The results of the work are published in Nature Biotechnology (Landegger et al., A synthetic AAV vector enables safe and efficient gene transfer to the mammalian inner ear).
Currently, cochlear implants are used for the treatment of congenital hearing disorders – complex medical devices implanted in patients. They make it possible to compensate for hearing disorders to some extent. "Nevertheless, cochlear implants with their 12 electrodes are not able to replace more than 3,000 hair cells of the inner ear. Cells allow you to hear much better," says Wolfgang Gstöttner, head of the Department of Otolaryngology at the Vienna Medical University.
Most often, congenital deafness is caused by genetic mutations GJB2 and GJB6. Because of them, the work of connexin-23, which plays an important role in the functioning of the set of cells of the inner ear, is disrupted.

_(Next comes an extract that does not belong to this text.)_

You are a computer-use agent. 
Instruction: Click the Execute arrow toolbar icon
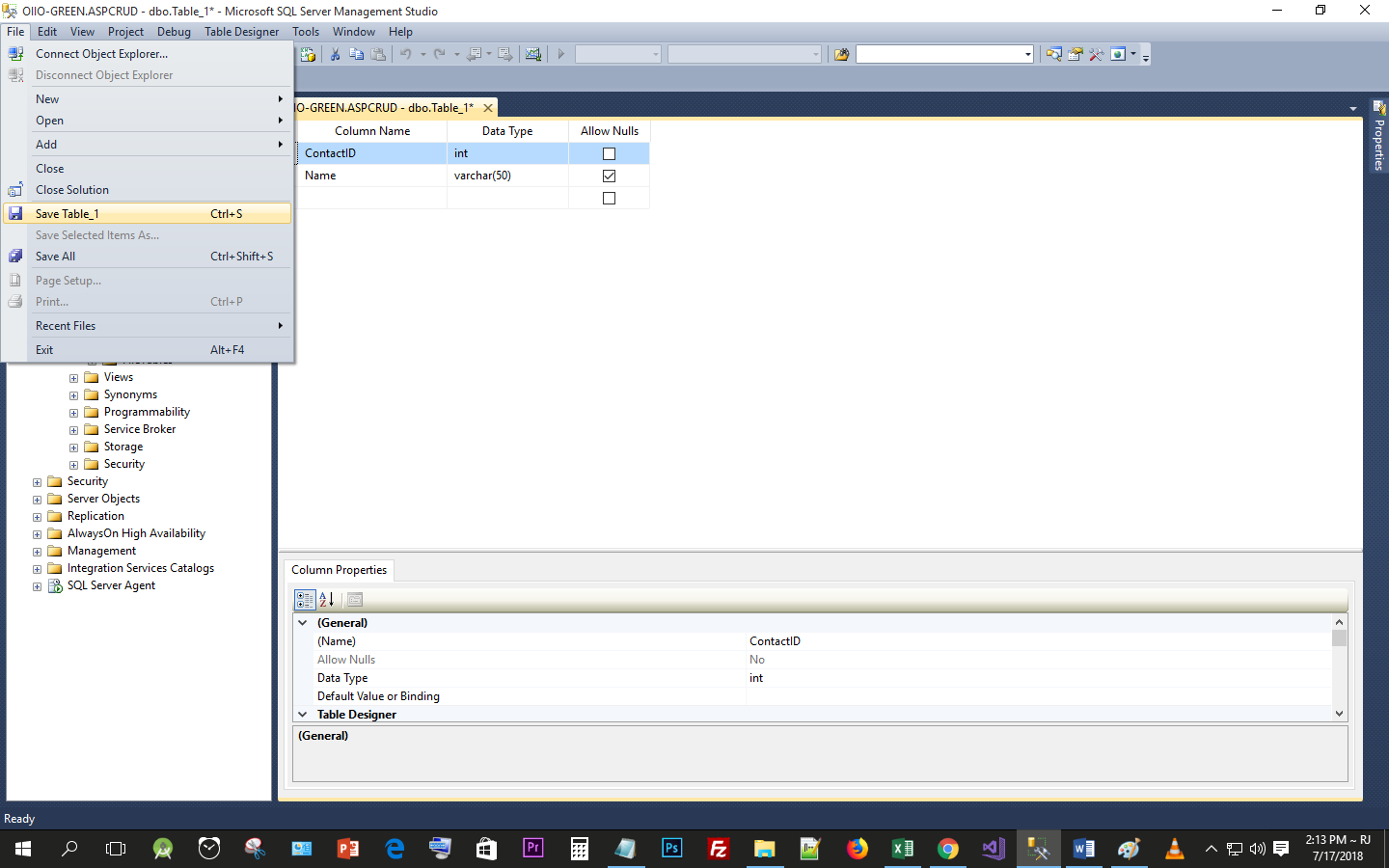[x=561, y=54]
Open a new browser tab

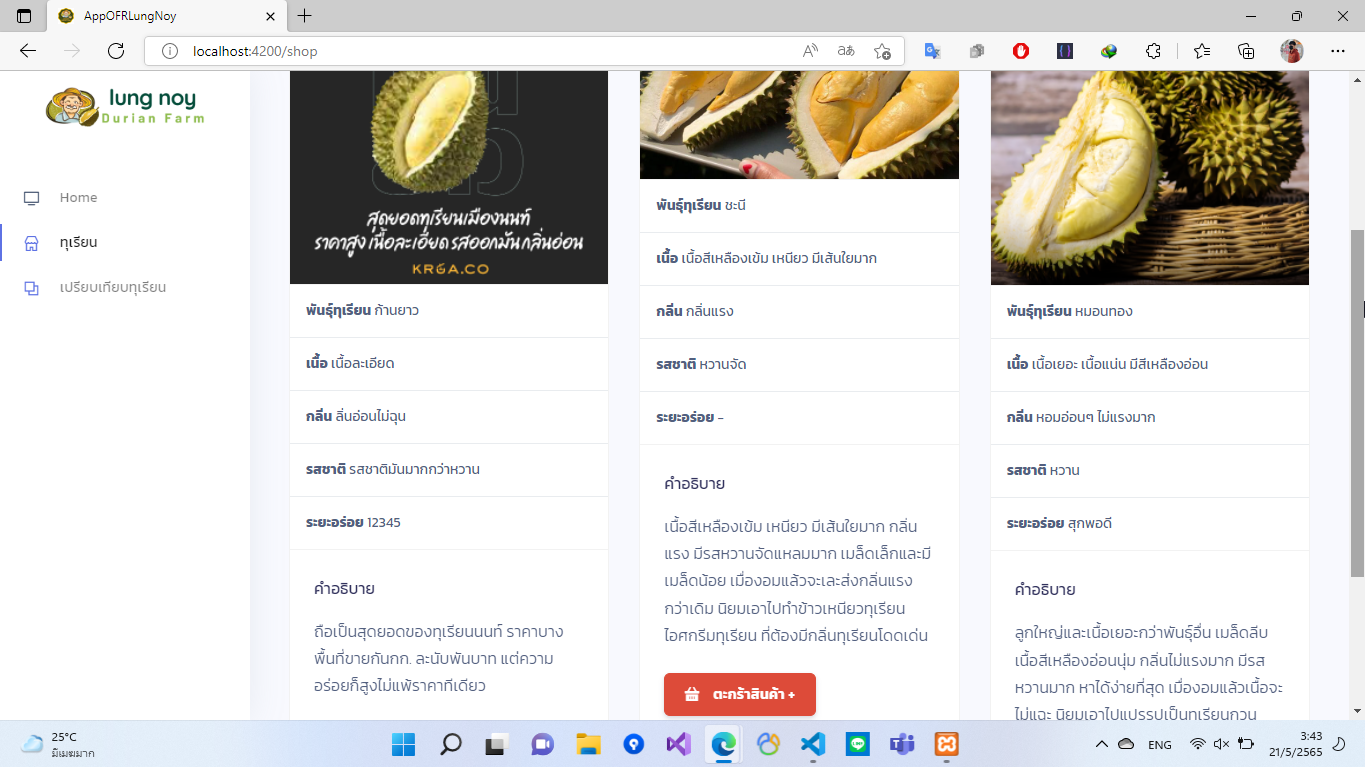pyautogui.click(x=305, y=16)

As a result, sensitive hairs either do not form properly or do not work normally.
Until now, no one has been able to introduce "repair genes" into hair cells and make them work again. In the course of a new study, scientists were able to correct the mutation in model animals by using an adeno–associated virus - it played the role of a vector (carrier) of genes. Unexpectedly, it turned out that the therapy restores not only the internal, but also 90% of the external cells of the cortical organ, which were considered inaccessible to gene therapy.

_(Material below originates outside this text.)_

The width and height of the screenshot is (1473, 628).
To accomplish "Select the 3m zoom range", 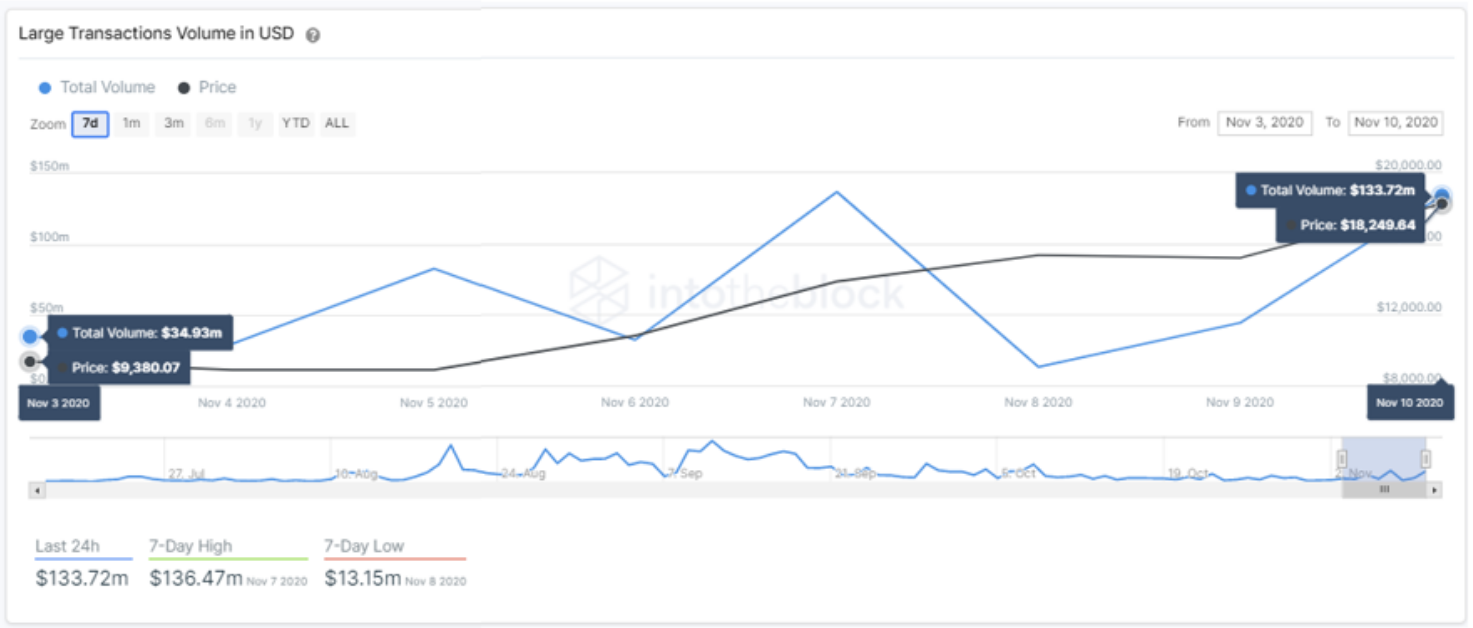I will click(173, 124).
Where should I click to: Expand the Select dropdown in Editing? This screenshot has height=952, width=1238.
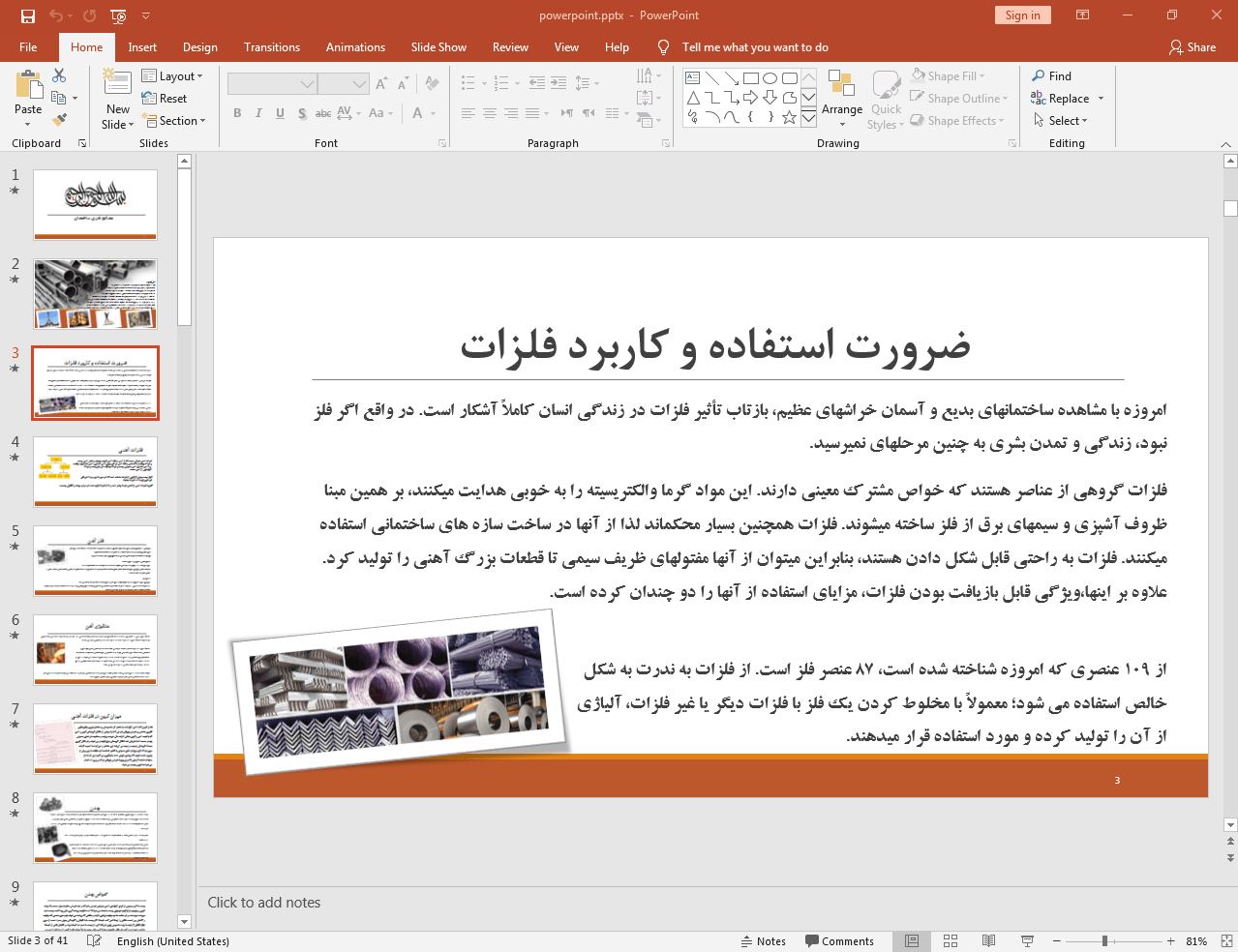coord(1061,121)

The Anc80L65 virus is already used in the treatment of the liver and retina. Now preliminary evidence has been obtained of its effectiveness in the treatment of Usher syndrome, considered the most common cause of deafness in the world. The experiments were conducted on mice, so now additional studies are needed on the feasibility of using this gene vector for the treatment of deafness in humans.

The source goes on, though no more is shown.